The United States defence budget is the largest single element of the world’s military spending and one of the most consequential allocations of public money in the history of humanity. At approximately $886 billion for fiscal year 2025, it exceeds the combined defence spending of the next ten countries. Understanding where this money goes — the programmes, the contractors, the research priorities and the geopolitical logic that drives specific spending decisions — is essential for anyone seeking to understand American foreign policy, the defence industry and the global security environment.

The Structure of the US Defence Budget

The US defence budget is divided into several major categories. Operations and maintenance — keeping existing military forces trained, equipped and deployable — is the largest single line item, consuming approximately $300 billion annually. Personnel costs — salaries, benefits and healthcare for the 1.3 million active-duty service members and 800,000 civilians employed by the Department of Defence — account for approximately $180 billion. Procurement — the purchase of new weapons systems, aircraft, ships and vehicles — consumes approximately $170 billion. Research, development, test and evaluation — the investment in future military capabilities — receives approximately $140 billion. Military construction and family housing account for the remainder.

The Biggest Weapons Programmes

The F-35 Lightning II fighter jet, manufactured by Lockheed Martin, is the most expensive weapons programme in US history, with a lifetime cost estimated at over $1.7 trillion including procurement and operation across its planned service life. The programme involves purchases by the US Air Force, Navy and Marine Corps, as well as international partners including the UK, Australia, Japan, Israel and several NATO allies. Despite cost overruns and performance challenges, the F-35 remains the centrepiece of American tactical air power modernisation.

The Virginia-class nuclear attack submarine programme — built by General Dynamics and Huntington Ingalls Industries — represents one of America’s most important strategic investments in maintaining undersea dominance. At approximately $3.4 billion per vessel, the Virginia-class submarines are sophisticated enough to remain relevant into the 2060s. The AUKUS agreement — which commits the United States and United Kingdom to helping Australia acquire nuclear-powered submarines — will significantly expand submarine production requirements and spending.

Nuclear Weapons Modernisation: $50 Billion Annually

The modernisation of America’s nuclear arsenal — its land-based intercontinental ballistic missiles, submarine-launched ballistic missiles and air-dropped nuclear bombs — is one of the most significant and least publicly discussed elements of American defence spending. The Congressional Budget Office estimates that the United States will spend approximately $756 billion on nuclear forces over the decade from 2023-2032, an average of over $75 billion per year. The Sentinel programme, which will replace the aging Minuteman III ICBMs, has itself seen cost estimates balloon to over $140 billion — a significant overrun from initial projections.

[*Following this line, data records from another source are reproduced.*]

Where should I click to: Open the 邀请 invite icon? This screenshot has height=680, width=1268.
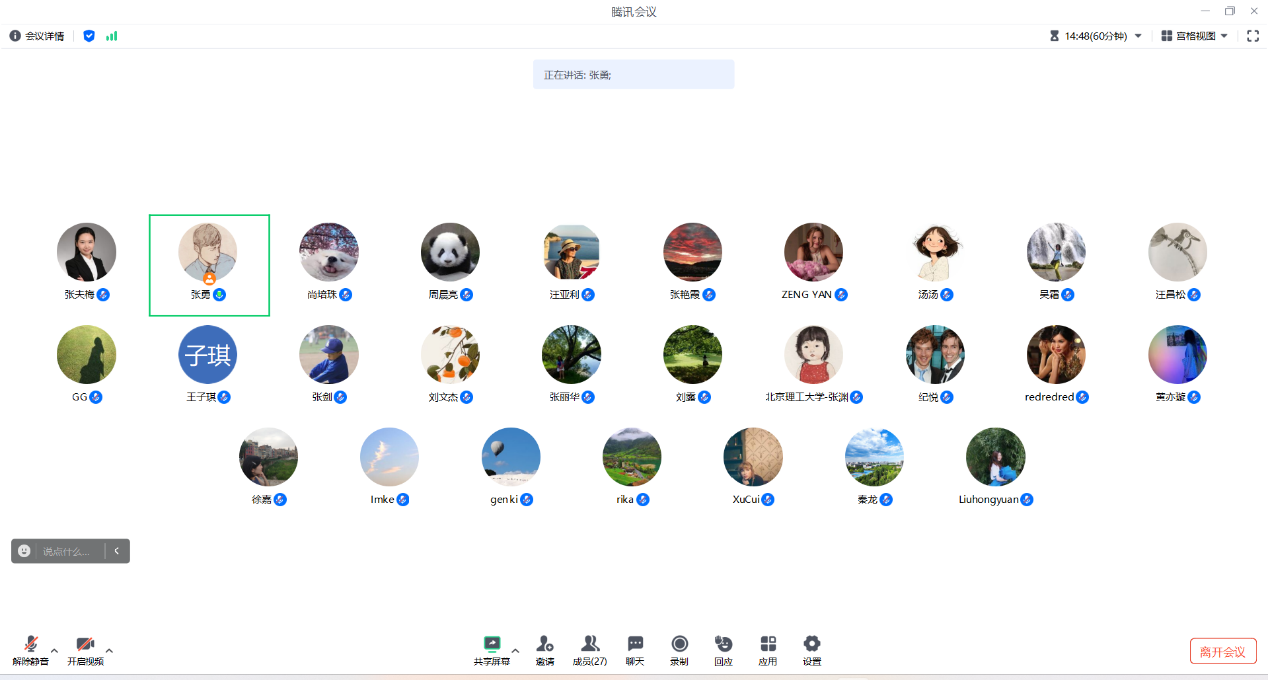[545, 644]
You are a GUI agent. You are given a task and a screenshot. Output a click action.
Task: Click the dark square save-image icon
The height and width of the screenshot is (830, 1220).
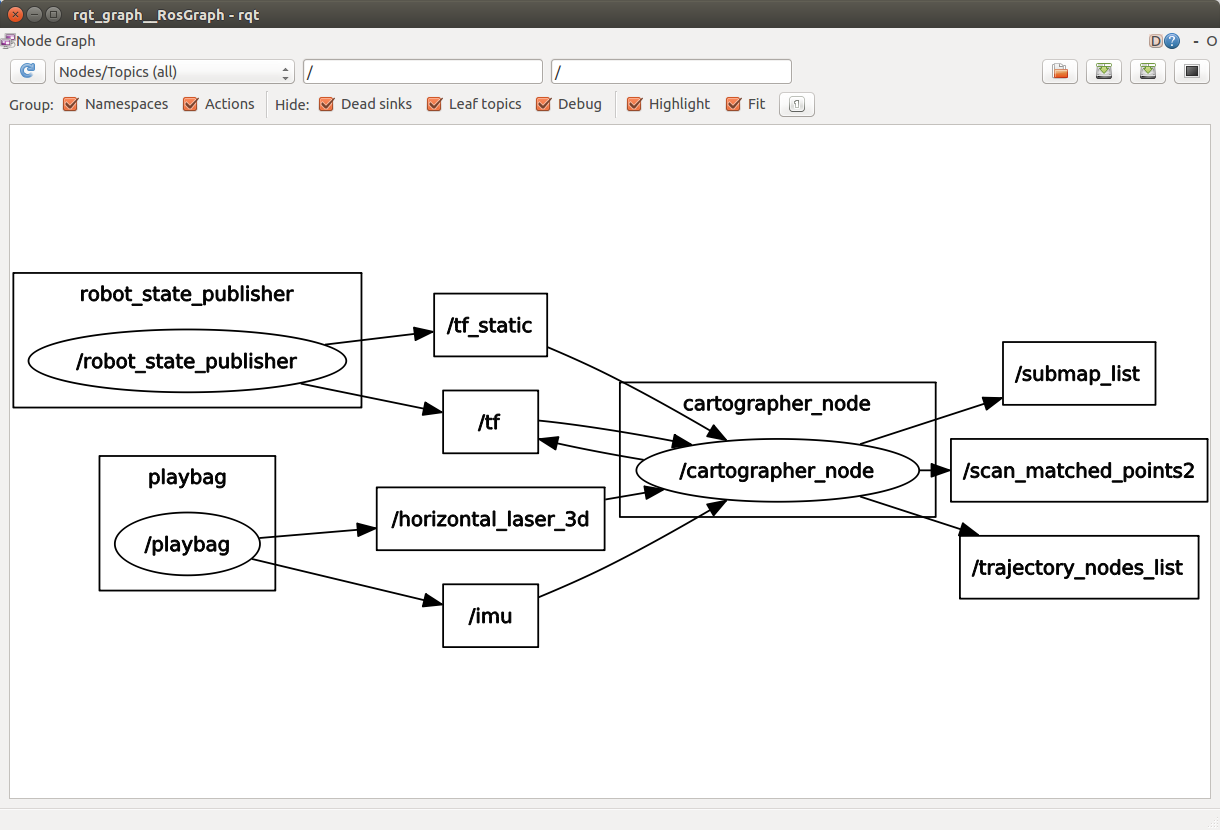pos(1191,71)
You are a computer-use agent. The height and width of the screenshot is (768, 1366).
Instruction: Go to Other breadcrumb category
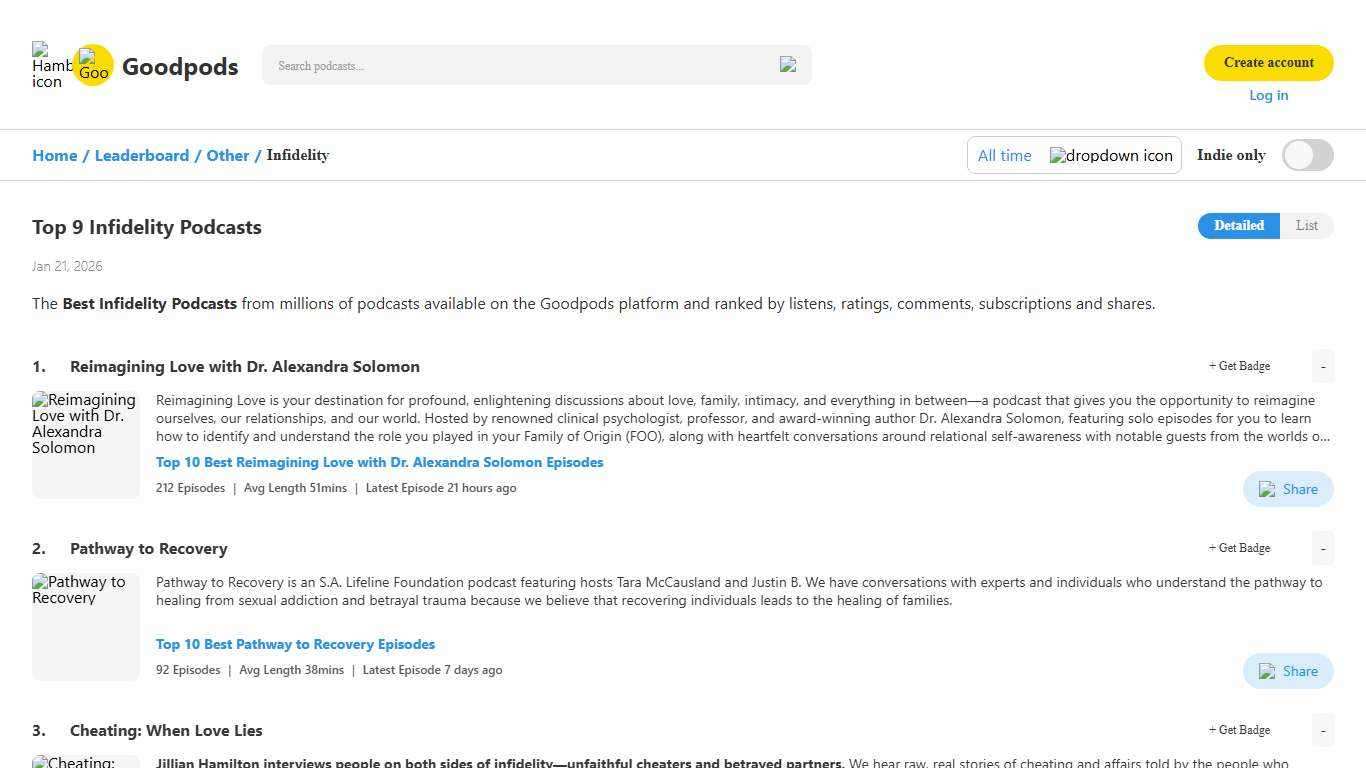(x=227, y=155)
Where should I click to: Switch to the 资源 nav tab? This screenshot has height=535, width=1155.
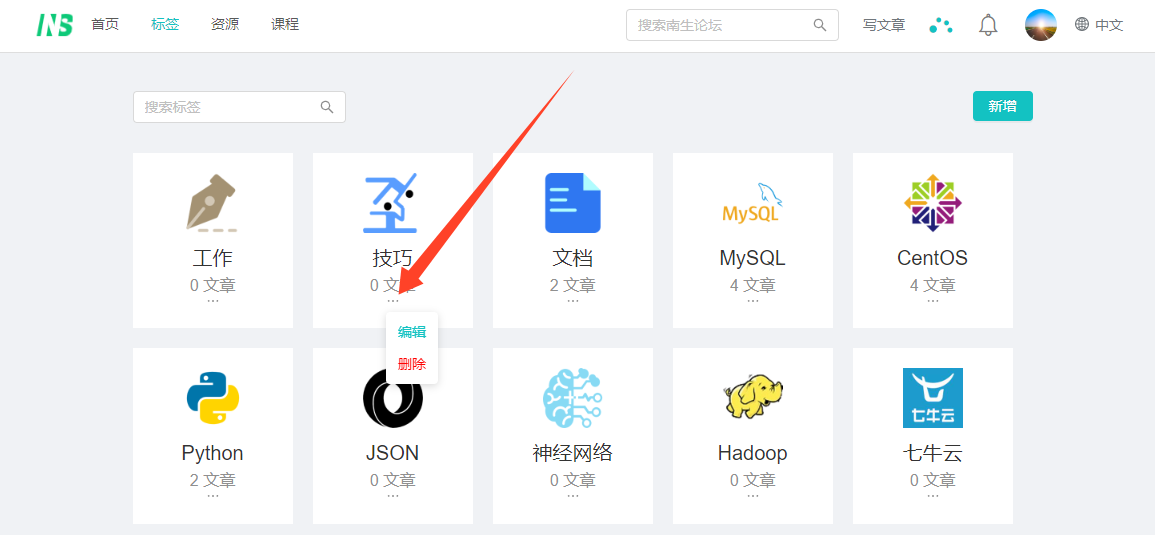click(225, 25)
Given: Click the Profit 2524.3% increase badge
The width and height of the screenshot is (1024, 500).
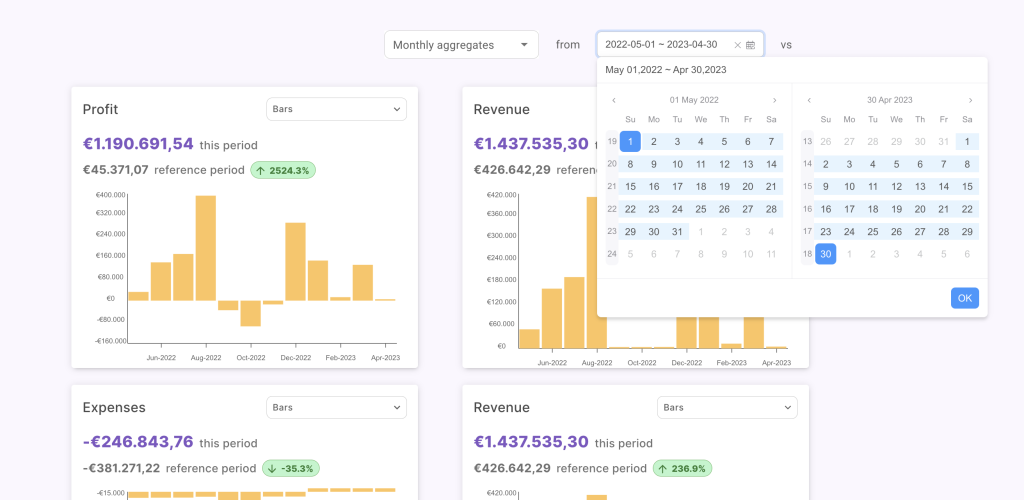Looking at the screenshot, I should [x=283, y=170].
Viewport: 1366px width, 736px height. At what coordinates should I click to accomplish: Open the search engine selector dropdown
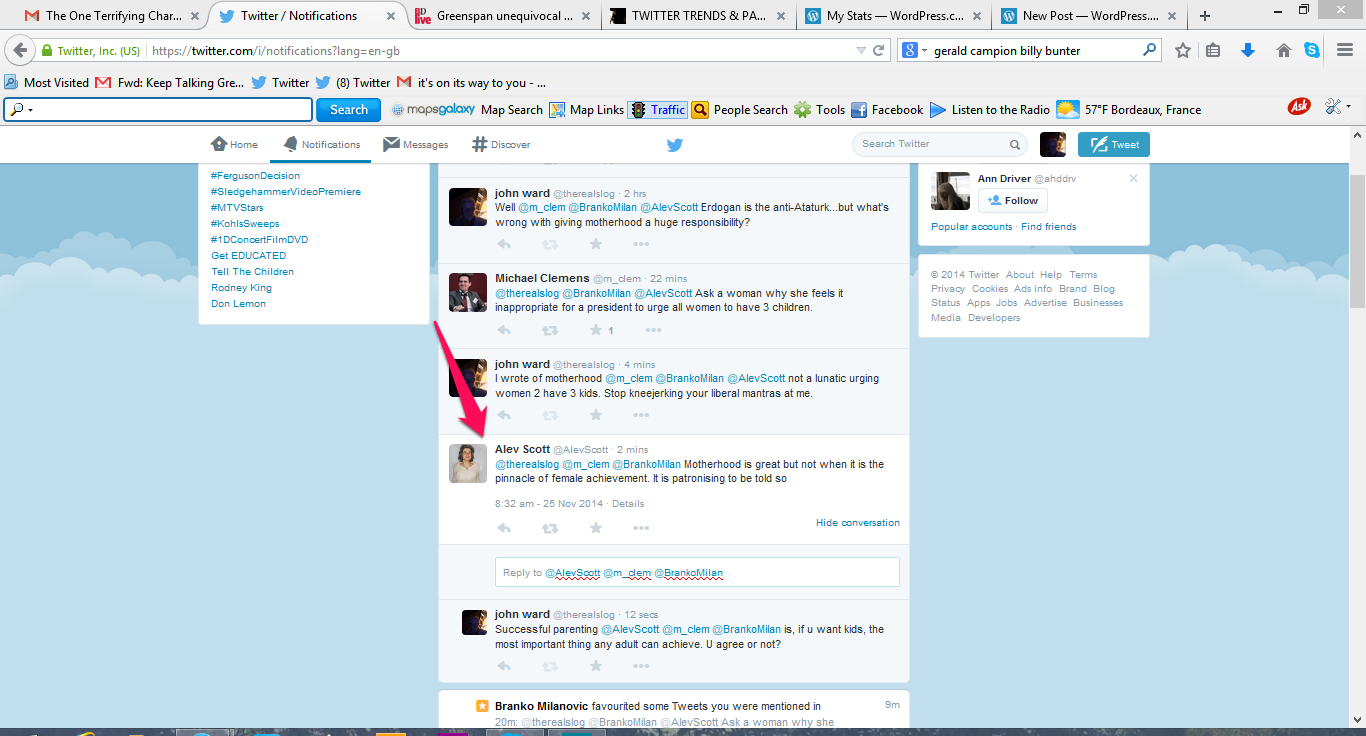(914, 50)
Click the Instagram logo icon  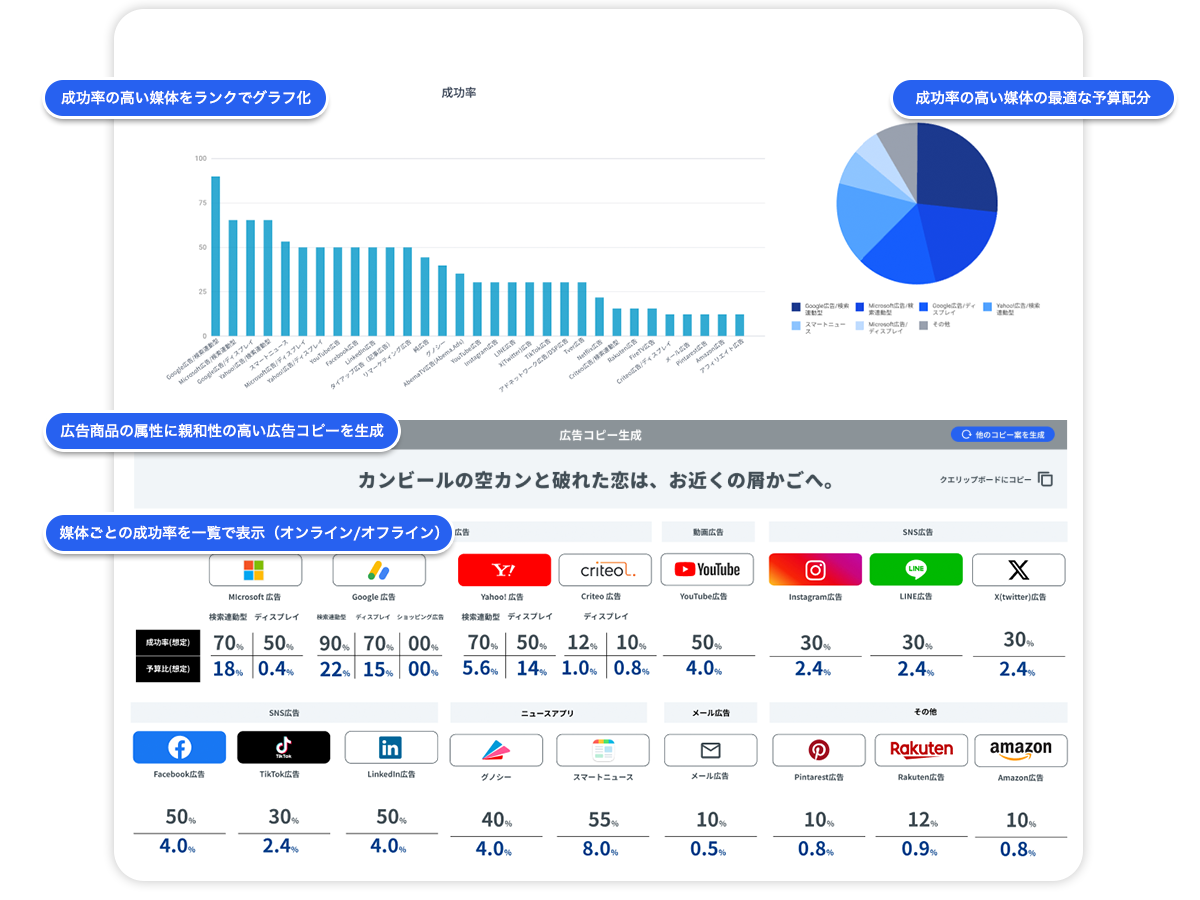click(815, 570)
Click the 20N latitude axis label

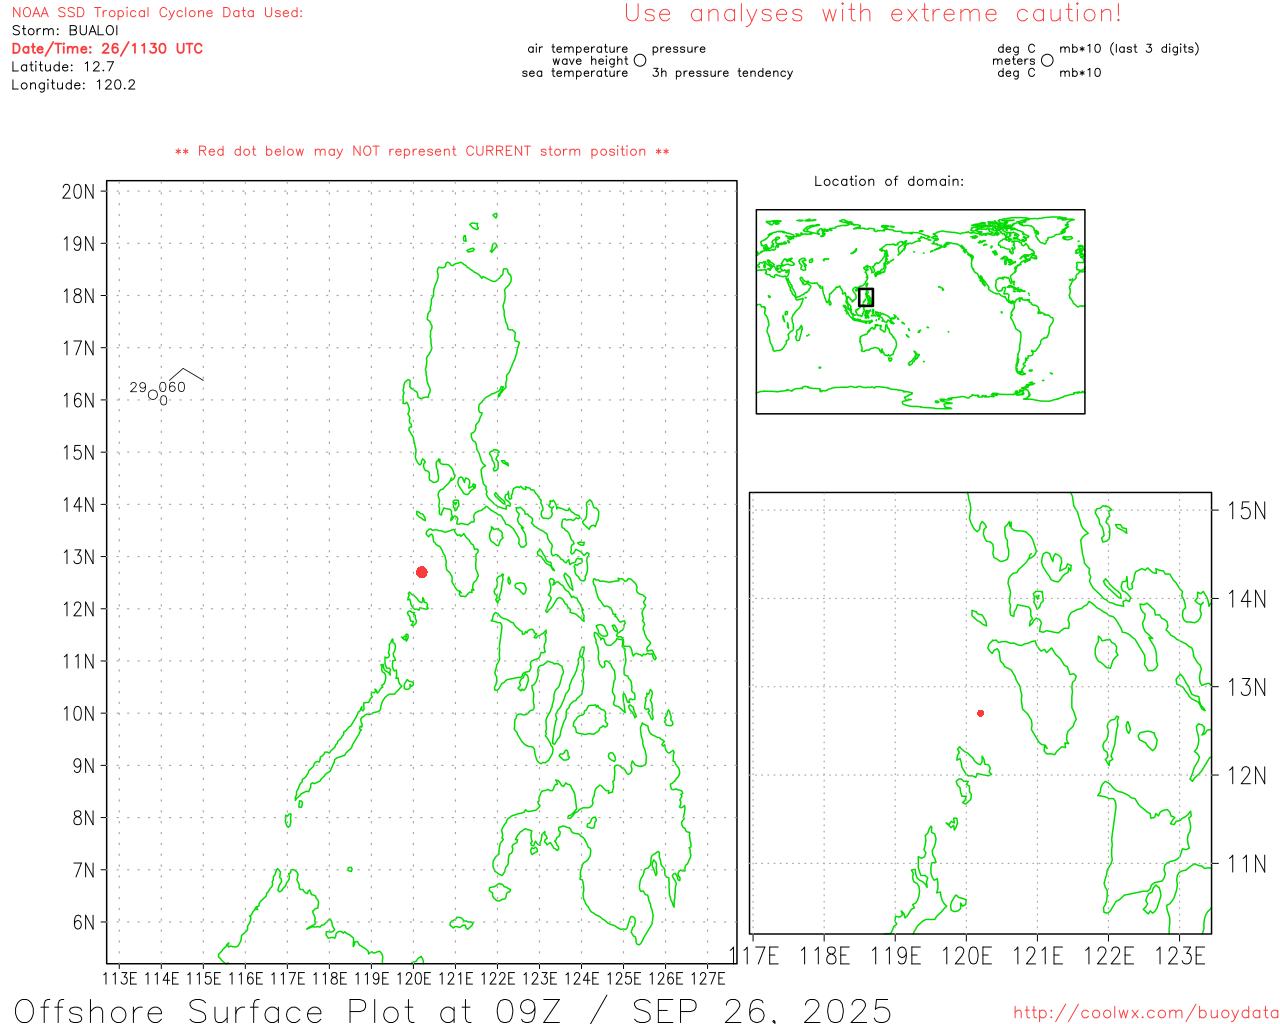click(x=79, y=192)
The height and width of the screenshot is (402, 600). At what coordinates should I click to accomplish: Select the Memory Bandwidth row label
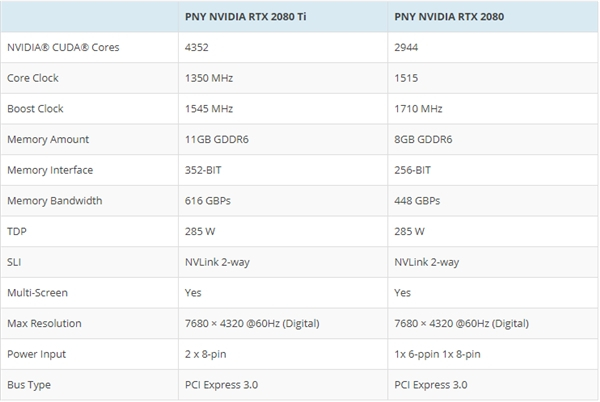coord(54,201)
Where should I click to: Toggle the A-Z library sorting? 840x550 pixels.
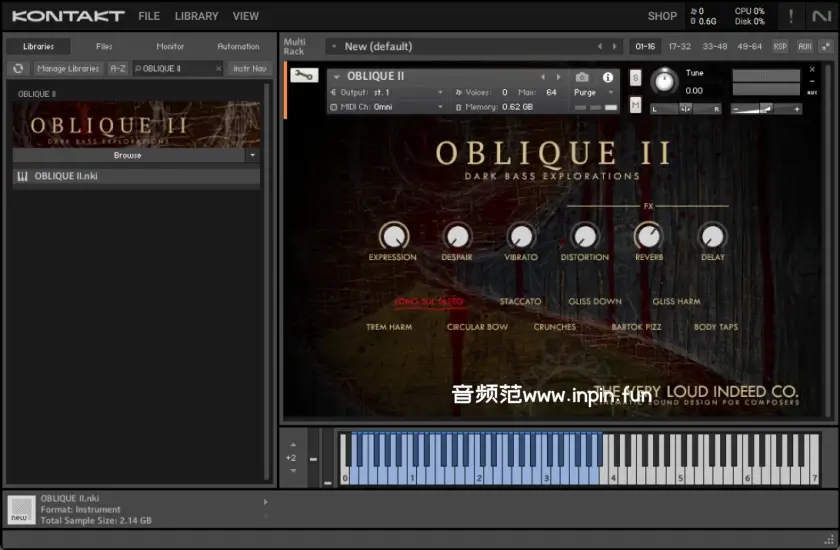[x=118, y=68]
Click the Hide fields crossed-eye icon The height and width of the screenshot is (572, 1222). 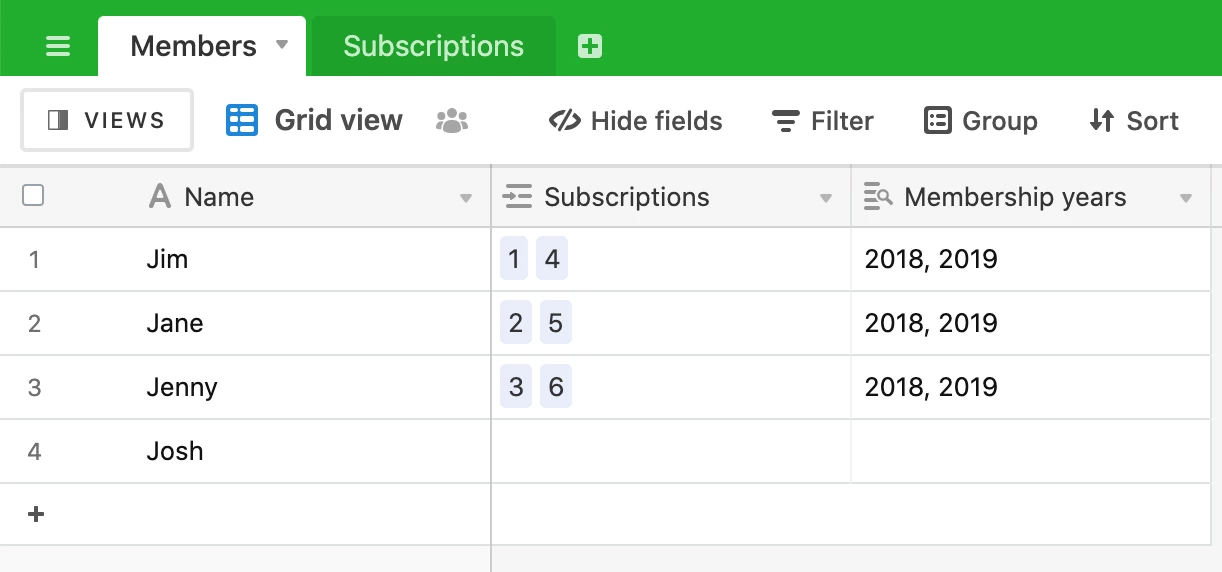(x=565, y=121)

Ukraine Aid: The Additional $100 Billion Commitment

Beyond the regular defence budget, the United States has committed approximately $175 billion in total assistance to Ukraine since Russia’s invasion, including approximately $75 billion in military assistance. This spending — authorised through supplemental appropriations rather than the regular defence budget — has provided Ukraine with artillery ammunition, anti-tank missiles, air defence systems, armoured vehicles and dozens of other capabilities essential to Ukraine’s continued ability to resist Russian aggression. Politically, the continuation of this support has been contested within the Republican Party, creating genuine uncertainty about the durability of American commitment that has been closely watched in Kyiv, Moscow and every European capital.

The Ripple Effect on the American Economy

Defence spending of this scale has significant macroeconomic and geographic consequences for the American economy. Defence contractors and their supply chains are heavily concentrated in specific states — Virginia (home to the Pentagon and large intelligence community), Connecticut (submarines), Texas (aviation and technology), California (aerospace and technology), Washington state (Boeing) and several others. The political economy of defence spending creates powerful incentives for members of Congress to protect contracts and bases in their districts, making rational programme cancellation — even for programmes that have failed to deliver — politically extremely difficult.

The defence industry is also one of America’s most important sources of advanced technology development. GPS, the internet, semiconductor miniaturisation and countless other technologies that underpin the modern economy originated in defence research funding. The question of whether the United States’ enormous defence spending represents good value for money — strategically, economically and technologically — is one of the most consequential public policy questions of our time.